» Task description
Would you transcribe the entries below, beginning at the line with "How do I perform: Open the" and ending after the line with "Image resolution: width=800", exactly, with no picture and nothing more?

----- Dataset records

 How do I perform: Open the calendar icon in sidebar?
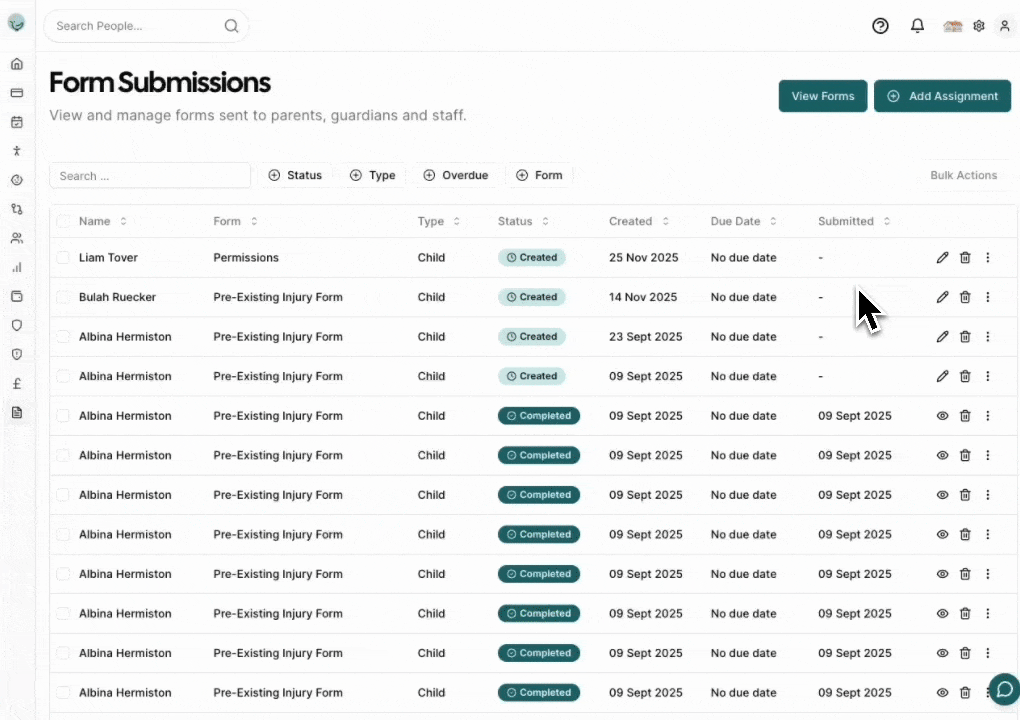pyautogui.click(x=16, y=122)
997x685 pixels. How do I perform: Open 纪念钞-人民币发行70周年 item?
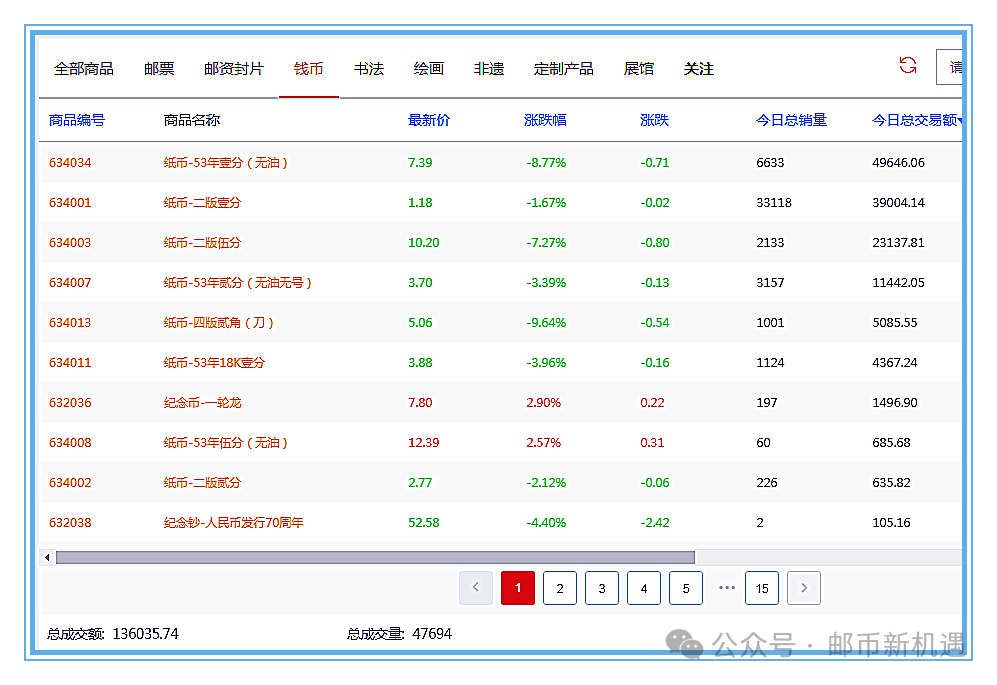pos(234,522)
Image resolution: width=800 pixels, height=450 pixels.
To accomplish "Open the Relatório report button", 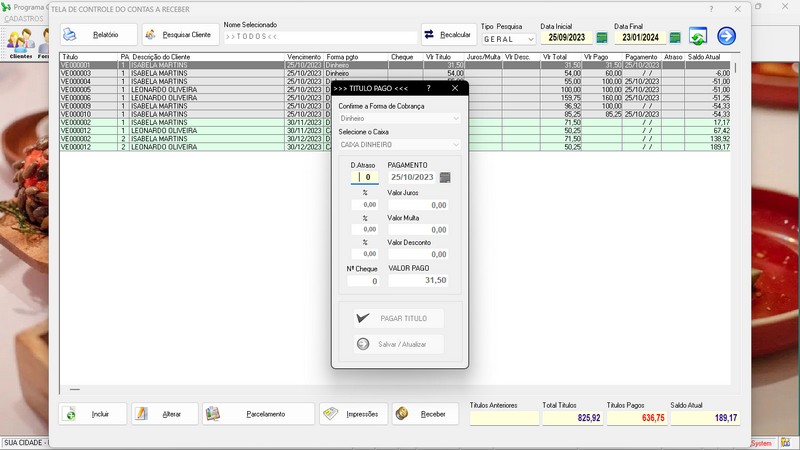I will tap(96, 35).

----------
----- Dataset records

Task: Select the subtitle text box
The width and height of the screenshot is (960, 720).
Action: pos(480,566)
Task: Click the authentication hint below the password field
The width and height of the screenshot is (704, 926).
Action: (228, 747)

----------
----- Dataset records

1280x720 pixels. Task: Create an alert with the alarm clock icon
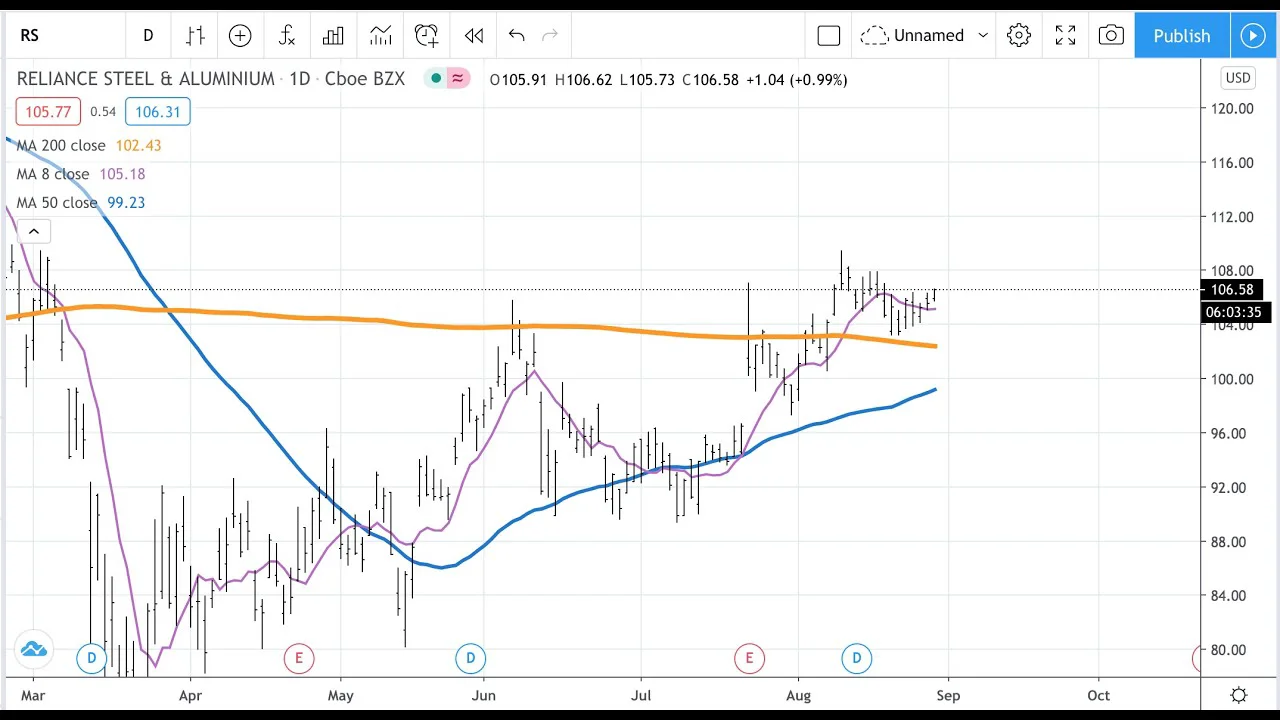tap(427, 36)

----------

» Exercise output
 How do I perform: Open the calendar icon in sidebar?
pyautogui.click(x=16, y=122)
997x685 pixels. How do I perform: Open 纪念钞-人民币发行70周年 item?
pos(234,522)
Image resolution: width=800 pixels, height=450 pixels.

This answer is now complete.